The flower petals furiously escaped my mouth as I try to cough them out into the toilet bowl. Tears that were caused by the pain blurred my vision. It has been minutes since I have been coughing like crazy inside the cubicle. Yaomomo, who assisted me, was rubbing my back with a concerned expression. Lunch break is almost over, and I haven't eaten half of my food yet. I coughed the last petal and as I tried to stand, my head spun and my knees felt weak. Thankfully, my friend is here to hold me. She walked me to the lavatory so, I can wash my disgusting, pale face. God, I look stressed.

"You're in a bad shape. Want me to call your parents?" Yaomomo faced me as she readied her phone in her hand.

I lazily looked at her face and on her phone. I smiled then pulled my handkerchief to dry my face. "It's fine. I don't want to make them worry. Besides, they are busy at this hour."

"But he's sitting beside you. Wouldn't that hurt you even more?"

I paused wiping my face. Kaminari's entire presence hurts a lot. The more I love him, the more I hurt. And the fact alone that he is seated beside me is an everyday hell for me. I once asked Aizawa-sensei if I could change my seat and when he asked me the reason, I couldn't speak. I couldn't tell him that I have this stupid Hanahaki disease that is caused by a one-sided love.

Why him of all people? Why do I have to fall in love with Kaminari Denki who is a big flirt and would probably never take a girl seriously? This is truly frustrating.

I pulled the ends of my lips into a smile and said, "It's okay. I won't be able to advance to the second year if I always skip classes, right?"

"That's not the point!" she finally barked and it startled me. "Your health is at risk here. If you continue like this, enduring the pain and holding back the cough so people won't know you have a Hanahaki disease, we will never know what will happen to you next. I am just worried, you see."

The pain, concern, and fear mixed to form into tears as she huffed for air. It pained me. I never want my best friend to have that expression, yet I am the one who is causing it right now.

Brushing my hand on my face, I breathed. "Alright. Let's inform Aizawa-sensei first."

The bitter face she was making disappeared as her lips tugged into a crooked smile. She hummed as she nodded.
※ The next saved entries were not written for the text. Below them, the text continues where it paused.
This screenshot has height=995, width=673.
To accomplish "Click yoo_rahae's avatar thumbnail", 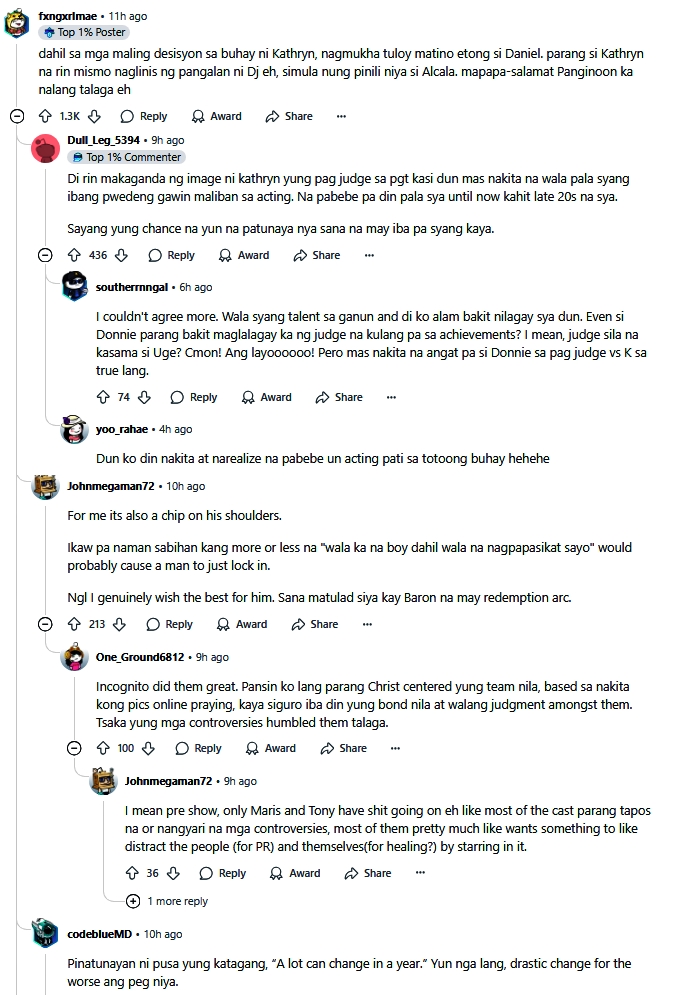I will click(x=74, y=430).
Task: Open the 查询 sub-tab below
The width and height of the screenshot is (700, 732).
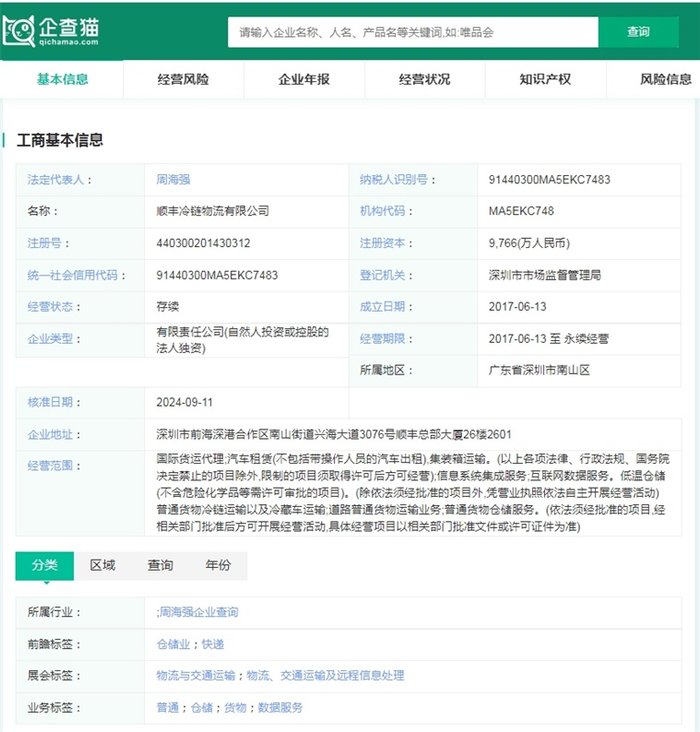Action: pos(160,565)
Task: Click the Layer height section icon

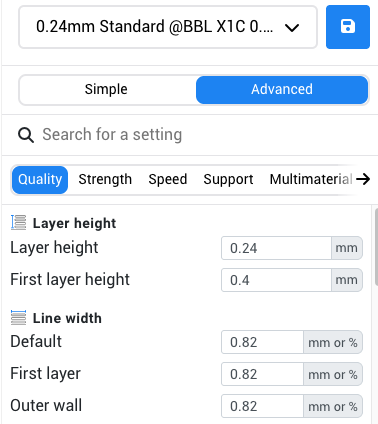Action: tap(18, 223)
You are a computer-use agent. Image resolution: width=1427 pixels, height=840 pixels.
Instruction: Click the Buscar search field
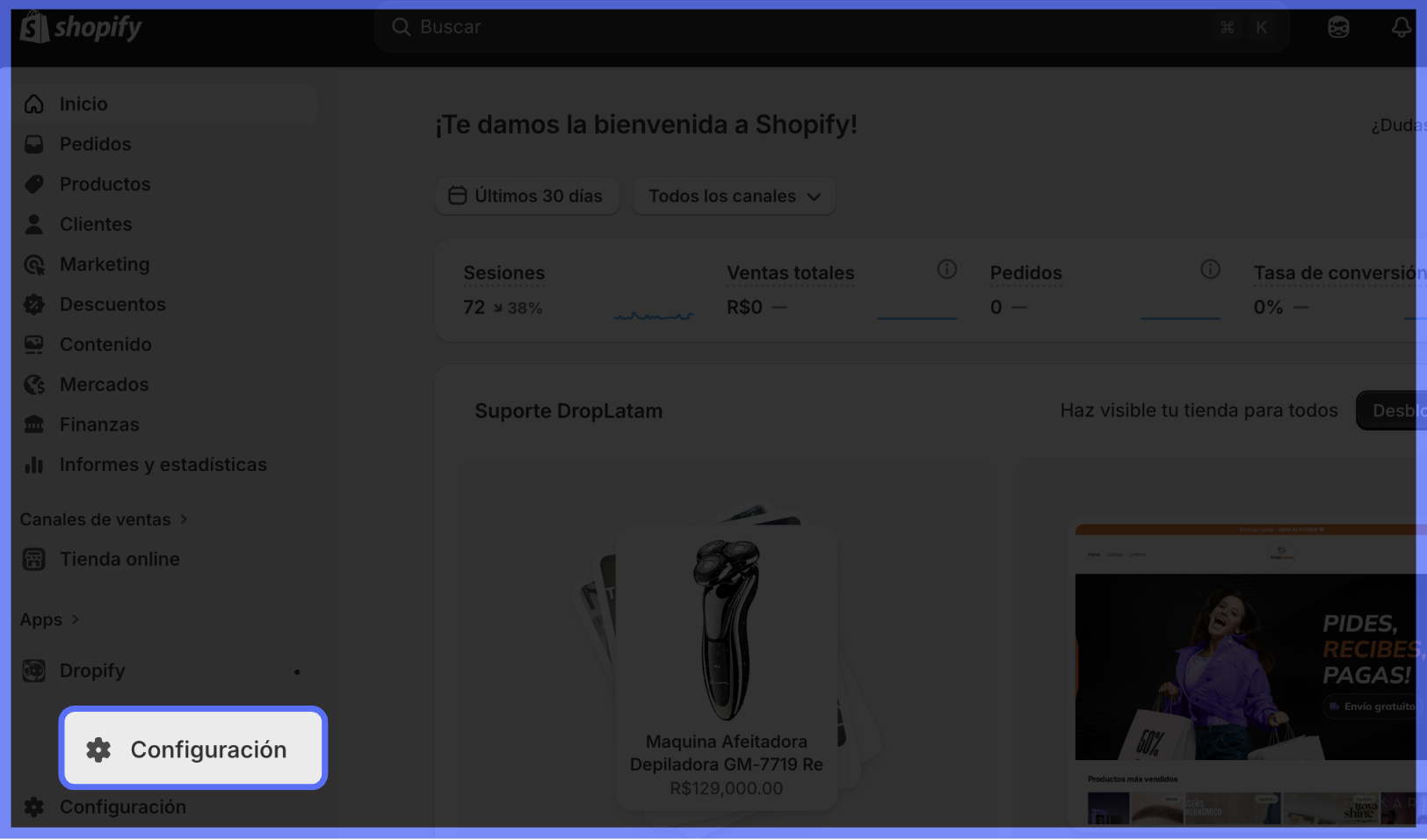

We walked through the hallway and Yaomomo had to stop in the front of the faculty to inform our adviser. She asked me to wait for her but I said that I have to get my bag first. I proceeded to the classroom and as I neared my destination, my chest felt pain again. Kaminari and his group came into view who were also making their way back to the room. That damn blonde is smiling stupidly as usual. That smile tugged a string inside of me that awoken the flowers that reside in my heart and my lungs.

His eyes met mine. The rush of my blood is overflowing which synced with the thickening flowers. I proceeded inside the room 1-A to halt this absurd sensation and also, to do my real purpose in going here. I picked up my half-finished lunch on my table and wrapped it in a cloth. My hands were shaky, so I almost throw the lunch box inside my bag before zipping it closed.

"Are you okay?"

A guy's voice alarmed me. It was Iida. I looked up to stare at his face. He looked puzzled yet worried.

"You look pale. What happened?

"Just sick. I'll be going home now so don't worry," I slung my bag on my shoulders and smiled at the class representative. "Thank you for worrying."